In precise, stark language, Wetmore conjures menace and ironic, acerbic humor in this dazzling debut.

LITERARY FICTION

Elizabeth Wetmore

Valentine: A Novel

Harper

Hardcover (also available as an e-book, audiobook, on audio CD, and large-print paperback), 978-0-0629-1326-5, 320 pgs., $26.99

March 31, 2020

 

“People think it’s all snakes and scorpions out there in the oil patch, but hell, those are the most harmless things in the county.”

 

“Sunday morning begins . . . with a young roughneck stretched out and sleeping hard in his pickup . . . His cowboy hat is pulled down far enough that the girl sitting outside on the dusty ground can see only his pale jaw, freckled and nearly hairless, a face that will never need a daily shave, no matter how old he gets, but she is hoping he dies young.” In the light of day, Gloria Ramírez can just make out a road leading to a ranch house. She can also see the roughneck’s skin and blood under her fingernails.

 

The rape of fourteen-year-old Gloria by an Anglo man in the upper reaches of the Chihuahuan Desert just outside Odessa, Texas, in 1976 divides the town, husbands from wives, children from parents, faithful from faithful, friends from friends.
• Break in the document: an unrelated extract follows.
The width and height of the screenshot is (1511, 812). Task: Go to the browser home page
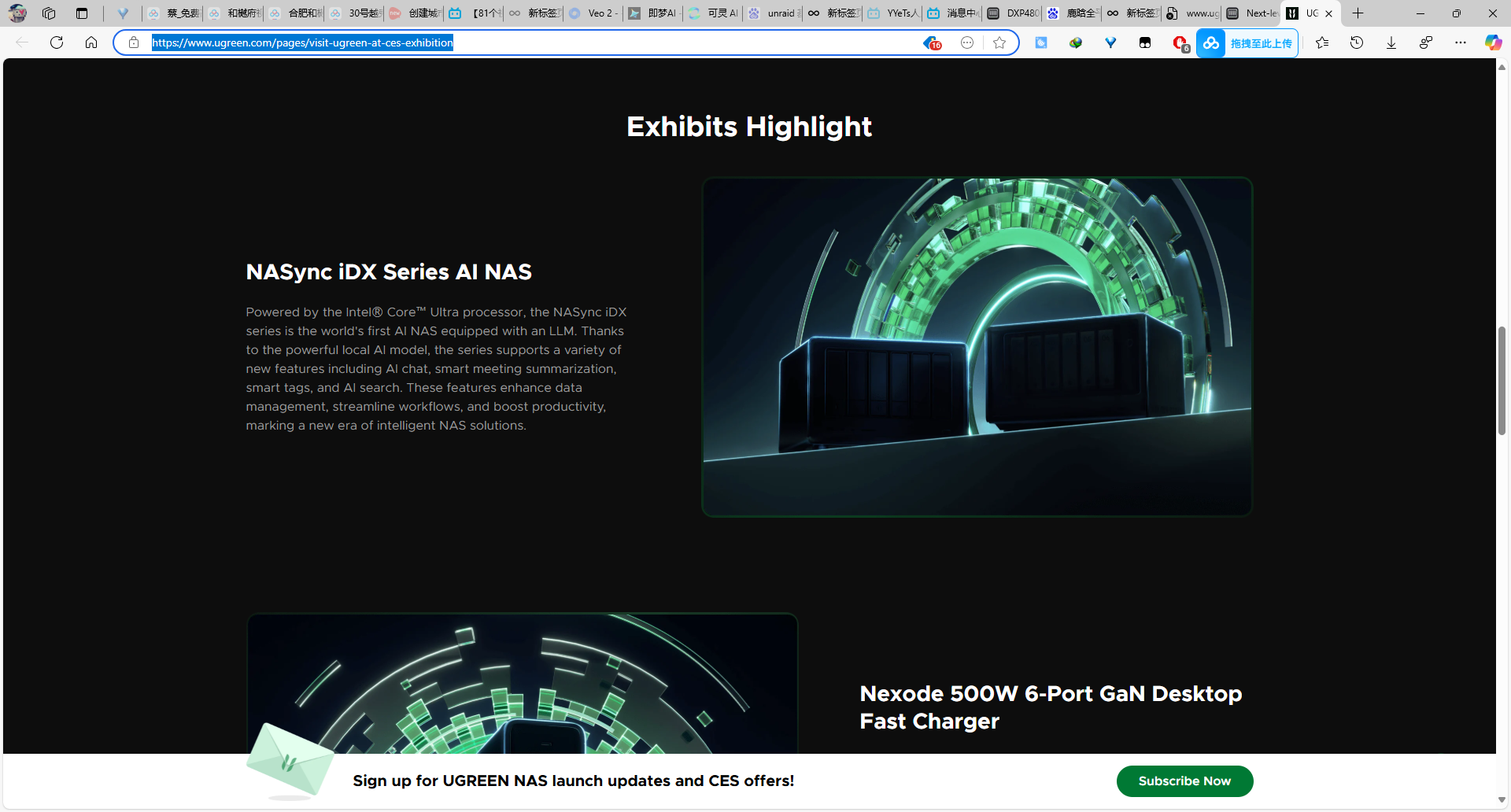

As soon as Mary Rose Whitehead opens her ranch-house door to Gloria’s knock that morning after Valentine’s Day, her life is irrevocably altered. After this day, Gloria will insist on being called “Glory” because she can only hear her name in the rapist’s voice.

 

Valentine is the new book from West Texas native Elizabeth Wetmore. Wetmore is a graduate of the Iowa Writers' Workshop, and her fiction has appeared in Kenyon Review, Colorado Review, Iowa Review, and other literary journals. A dazzling debut, Valentine sets the hook in the first paragraph, catching firmly in the soft meat of your mouth, impossible to spit out.

 

Wetmore employs multiple characters and points of view to narrate her story, from the victim to the ranch wife to the residents of the neighborhood in Odessa to which she moves. The pace is almost languorous in places, as Wetmore interrupts her plot to present her characters’ backstories, but she uses this device to convey community reaction, and you won’t mind as these women and girls come alive on the page.

 

The horrific assault functions as the vehicle for Wetmore’s examination of the place of women, these strivers and survivors so restless within their boundaries, in a particular time and place, with its casual racism and sexism (“I look at [the jury] too and realize with a start that there are only two women in the room—[the court reporter] and me. We don’t belong here, I think. This room isn’t for us.”), hypocrisy, compromises, moral choices, and what happens when you are sick to death of bending. You’ll want to shake some of them, hug others, and sometimes you’ll want to stand and applaud.

 

Wetmore does accelerate toward the climax, as a months-long drought is broken by powerful storms, and your heart rate will speed up along with it, red dirt turning the sky pink and orange, thunderstorms the color of old bruises and ripe plums.

 

In precise, stark, economical language, Wetmore conjures menace as well as an ironic, sometimes acerbic, humor (“He’s a snake. If you turned the air conditioner up high enough, his heart rate would plummet.”). Glory’s detachment (“. . . this body—yesterday, she would have called it mine”) in the rape’s immediate aftermath is deftly, painfully rendered. A small mercy: Wetmore never details the rape, but it’s a gut punch when she almost offhandedly mentions that Glory’s spleen had to be removed. 

 

Summer in Odessa: “The day is lit up like an interrogation room, the sun a fierce bulb in an otherwise empty sky.” I feel this place viscerally, can see every location in my mind’s eye, having lived in Odessa between the ages of eight and sixteen. I was at the Elvis concert referenced in Valentine, watched the first Star Wars movie at the drive-in in 1977, visited that bookmobile, abandoned my younger cousin on a street corner (pursuing the Pied Piper music of the ice cream truck on a blisteringly hot summer day—I got into trouble for that) in the very neighborhood where Mary Rose rents a house.

 

In literature, birds usually symbolize freedom; most of the birds in Valentine are dead, stalked by a feral cat, which carries double meanings in symbolism, light and dark, rest and action, as well as patience, independence, and courage. The women in Valentine are a contradictory lot but ultimately, they are cats, not birds.

 

Elizabeth Wetmore is a graduate of the Iowa Writers’ Workshop. Her fiction has appeared in Epoch, Kenyon Review, Colorado Review, Baltimore Review, Crab Orchard Review, Iowa Review, and other literary journals. She is the recipient of a fellowship from the National Endowment for the Arts and two fellowships from the Illinois Arts Council, as well as a grant from the Barbara Deming Foundation. She was also a Rona Jaffe Scholar in Fiction at Bread Loaf and a Fellow at the MacDowell Colony, and one of six Writers in Residence at Hedgebrook. A native of West Texas, she lives and works in Chicago.